**CONSEGNA**
Ricopia parola per parola, dal brano sulla sentenza della Cassazione, il tratto che va da "Con la sentenza" fino a "di 90.000 euro).".

**BRANO SELEZIONATO**
_ _ _ _ _ _ _
Con la sentenza n. 24201 del 29 agosto 2025, la Cassazione (Sez. Lavoro) affronta la nullità genetica del patto di prova e ne mette a fuoco l’effetto pratico: se il patto è invalido, il recesso “per mancato superamento” non gode di alcuna libera recedibilità, ma si converte in un licenziamento privo di giustificazione che attiva la tutela reintegratoria, oggi anche nel regime “tutele crescenti” del Jobs Act; il caso nasce dall’assunzione (qualifica di quadro) con recesso datoriale fondato su un patto di prova privo di specificazione delle mansioni: la Corte d’appello di Venezia aveva annullato il licenziamento, ordinato la reintegra e—successivamente, preso atto dell’opzione del 30.9.2022—condannato la società all’indennità sostitutiva ex art. 3, co. 2, d.lgs. 23/2015 (dodici mensilità, nel limite di 90.000 euro).
_ _ _ _ _ _ _
**DATI GREZZI**
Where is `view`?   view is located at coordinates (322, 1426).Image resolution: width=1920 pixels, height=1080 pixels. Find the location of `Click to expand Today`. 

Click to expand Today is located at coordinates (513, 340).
_ _ _ _ _ _ _
**RISPOSTA**
Con la sentenza n. 24201 del 29 agosto 2025, la Cassazione (Sez. Lavoro) affronta la nullità genetica del patto di prova e ne mette a fuoco l’effetto pratico: se il patto è invalido, il recesso “per mancato superamento” non gode di alcuna libera recedibilità, ma si converte in un licenziamento privo di giustificazione che attiva la tutela reintegratoria, oggi anche nel regime “tutele crescenti” del Jobs Act; il caso nasce dall’assunzione (qualifica di quadro) con recesso datoriale fondato su un patto di prova privo di specificazione delle mansioni: la Corte d’appello di Venezia aveva annullato il licenziamento, ordinato la reintegra e—successivamente, preso atto dell’opzione del 30.9.2022—condannato la società all’indennità sostitutiva ex art. 3, co. 2, d.lgs. 23/2015 (dodici mensilità, nel limite di 90.000 euro).